=== EXTRAIT CHOISI ===
****

Le mois de Marie de l'Immaculée conception
13 décembre
Source : Livre "Le mois de Marie de l'Immaculée conception" par A. Gratry
XIIIe MÉDITATION.
Reine du siècle, priez pour nous !
Reine du siècle, aidez-nous à poursuivre encore cette belle et fondamentale méditation.
Reine du siècle, priez pour le progrès du règne de Dieu sur terre.
«
Notre terre a donné son fruit, » dit le texte sacré. Et ce fruit, comme
l'entend l'Église, c'est le Verbe incarné. Cette terre, qui produisait
des ronces et des épines, a produit le plus divin Fruit qu'il soit
possible à Dieu lui-même de tirer de son œuvre, le Fruit parfait et
accompli, le Fruit céleste, éternel, d'une valeur infinie, l'Homme Dieu !
Priez donc, ô sainte Mère de Dieu, pour cette terre qui a donné son fruit.
Priez pour que le règne de Dieu arrive, et que sa volonté soit faite en la terre comme au ciel.
Et n'est-ce pas là l'inspiration particulière que Dieu donne aujourd'hui au siècle où nous vivons ?
Le
mauvais siècle lui-même, ô Reine du siècle saint, est bien forcé de
ressentir à sa manière l'inspiration de Dieu, et il s'écrie plus haut
encore que nous : « Oui, que le bien règne sur terre ! et que cette
terre devienne le ciel ! » Mais il ajoute : « Qu'il n'y ait point
d'autre ciel que cette terre ! » Ainsi, au lieu d'élever peu à peu notre
terre vers le ciel, il retranche le ciel même, et laisse notre terre
sans ressource, dans ses ténèbres et sa malédiction, avec la mort et le
péché.

****

=== DONNÉES ENREGISTRÉES ===
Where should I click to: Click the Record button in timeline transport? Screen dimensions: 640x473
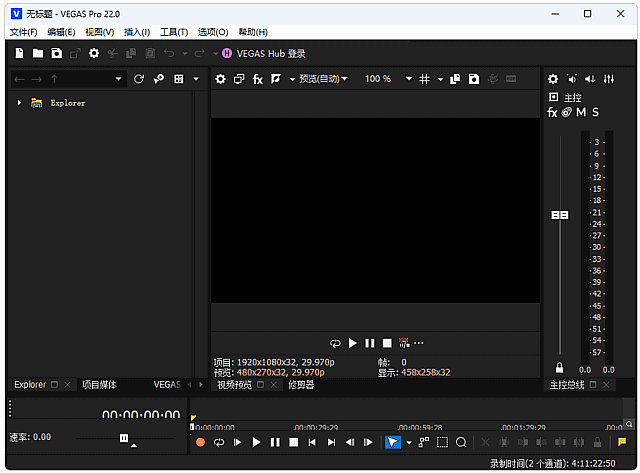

****

=== ENSEMBLE DE TÂCHES ===
**A.** D'après l'extrait, quel est le fruit que la terre a donné, tel que l'entend l'Église ?
**B.** Modifiez l'extrait en reprenant tout le passage depuis « Reine du siècle, aidez-nous » jusqu'à « comme au ciel. », et remplacez « ronces » par « chardons ».

=== CORRIGÉ ===
**A.** Le Verbe incarné.

**B.**
Reine du siècle, aidez-nous à poursuivre encore cette belle et fondamentale méditation.
Reine du siècle, priez pour le progrès du règne de Dieu sur terre.
«
Notre terre a donné son fruit, » dit le texte sacré. Et ce fruit, comme
l'entend l'Église, c'est le Verbe incarné. Cette terre, qui produisait
des chardons et des épines, a produit le plus divin Fruit qu'il soit
possible à Dieu lui-même de tirer de son œuvre, le Fruit parfait et
accompli, le Fruit céleste, éternel, d'une valeur infinie, l'Homme Dieu !
Priez donc, ô sainte Mère de Dieu, pour cette terre qui a donné son fruit.
Priez pour que le règne de Dieu arrive, et que sa volonté soit faite en la terre comme au ciel.